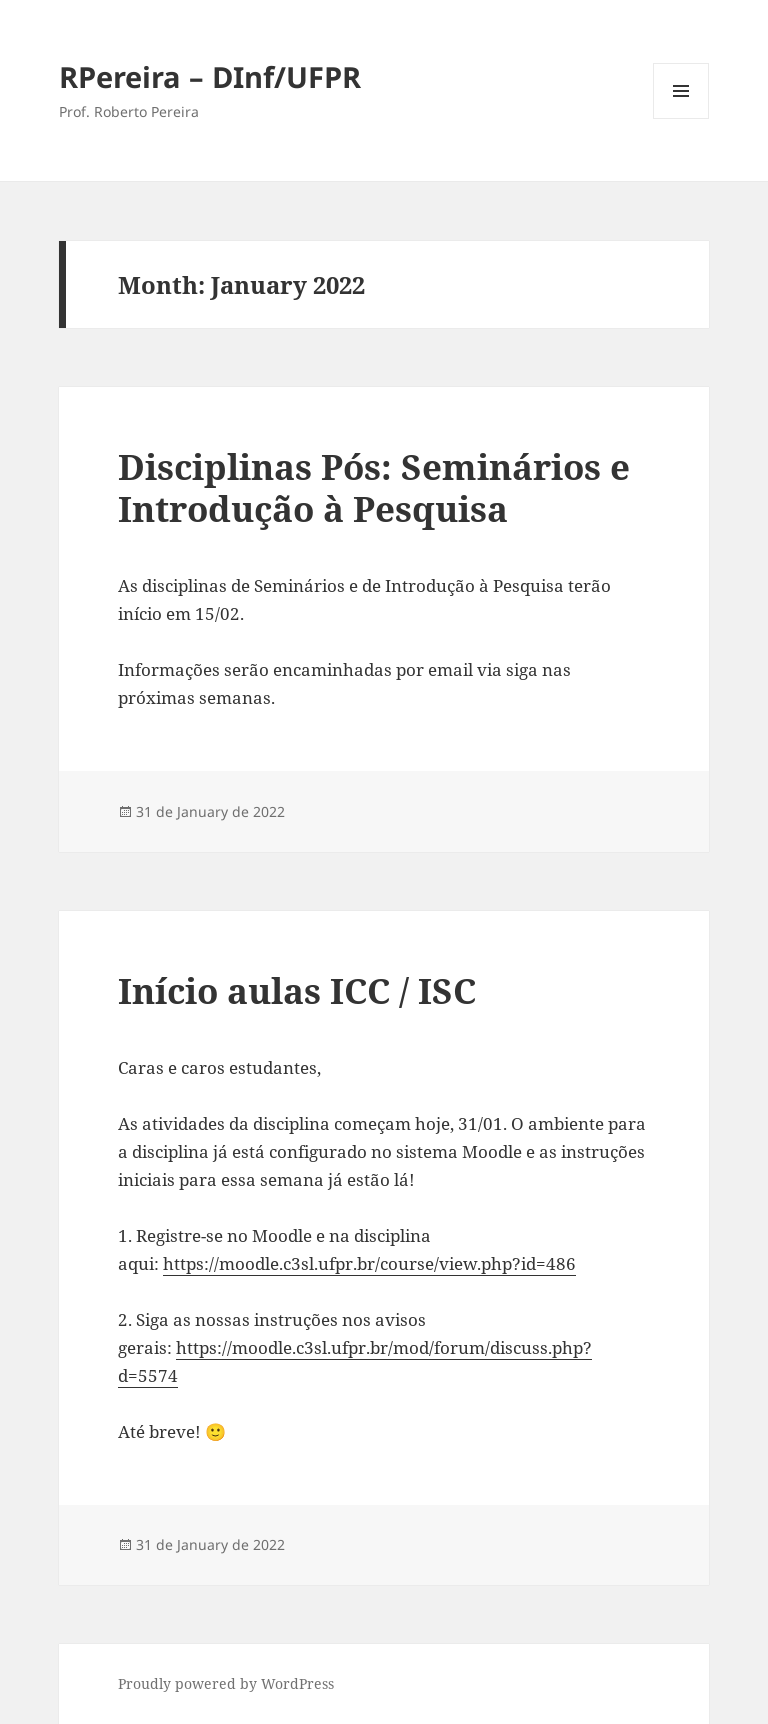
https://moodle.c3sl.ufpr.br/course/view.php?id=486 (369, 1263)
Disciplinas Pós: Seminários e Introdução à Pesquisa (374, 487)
####
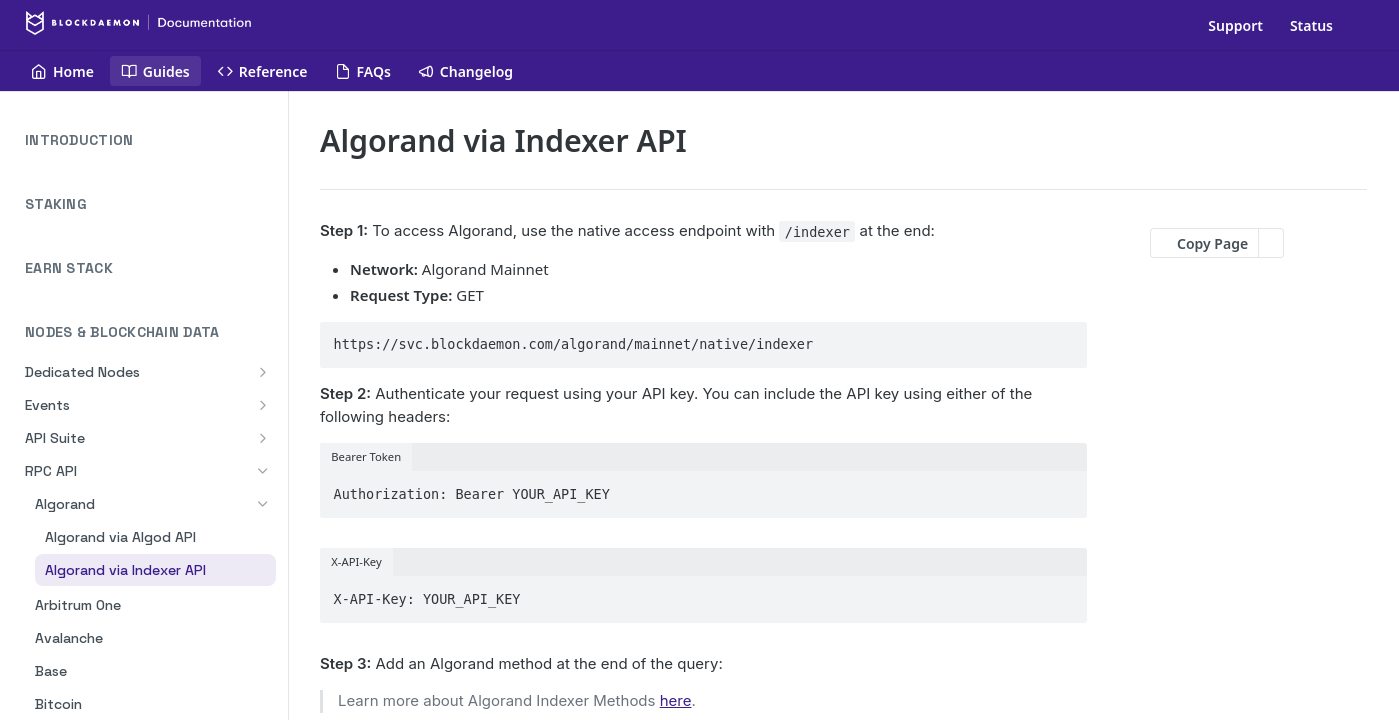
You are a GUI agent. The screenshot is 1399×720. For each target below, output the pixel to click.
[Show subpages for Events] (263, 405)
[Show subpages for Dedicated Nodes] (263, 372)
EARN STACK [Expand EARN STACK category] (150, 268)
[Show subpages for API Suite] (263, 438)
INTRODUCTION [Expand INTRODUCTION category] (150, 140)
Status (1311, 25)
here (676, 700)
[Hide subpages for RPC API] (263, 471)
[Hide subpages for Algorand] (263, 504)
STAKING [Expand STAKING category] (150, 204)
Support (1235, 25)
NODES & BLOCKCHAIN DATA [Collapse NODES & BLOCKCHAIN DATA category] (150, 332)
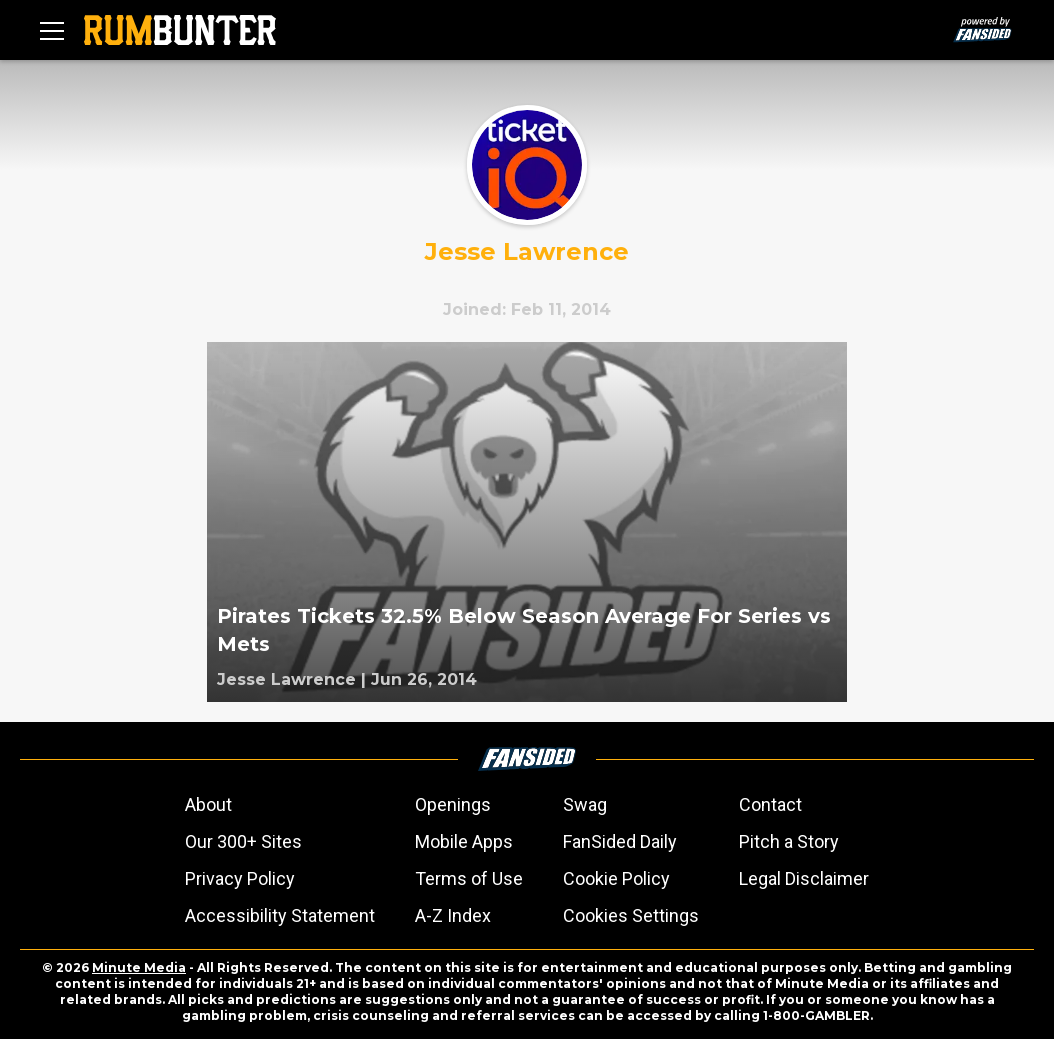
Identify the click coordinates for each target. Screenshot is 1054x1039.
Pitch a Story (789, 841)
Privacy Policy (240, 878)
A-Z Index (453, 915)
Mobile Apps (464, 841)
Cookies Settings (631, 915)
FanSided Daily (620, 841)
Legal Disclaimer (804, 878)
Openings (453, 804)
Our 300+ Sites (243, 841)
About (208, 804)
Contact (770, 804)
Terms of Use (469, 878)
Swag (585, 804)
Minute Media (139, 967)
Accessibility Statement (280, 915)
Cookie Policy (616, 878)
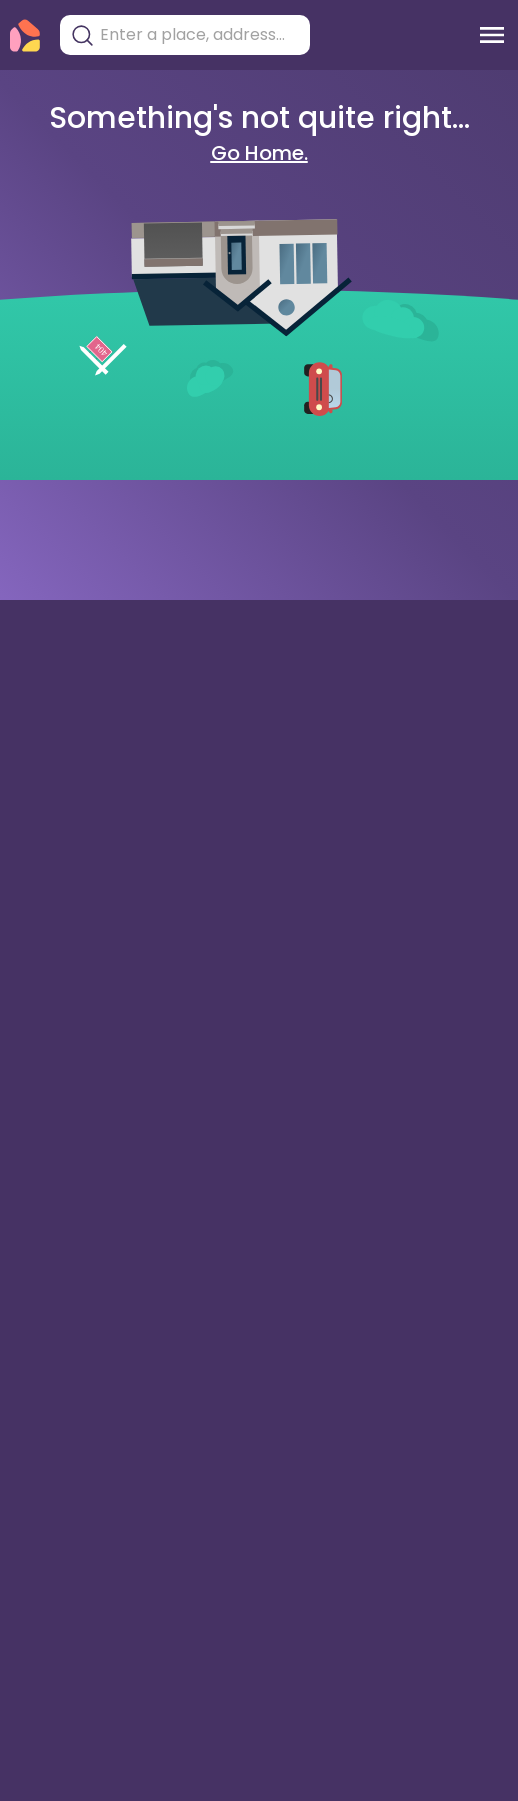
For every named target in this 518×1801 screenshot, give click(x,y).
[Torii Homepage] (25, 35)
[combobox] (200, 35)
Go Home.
####
WORK TO DO:
How many lines in the entries above contain the string "target"? Case matters. Reply with only the number.

COMPLETE RESPONSE:
3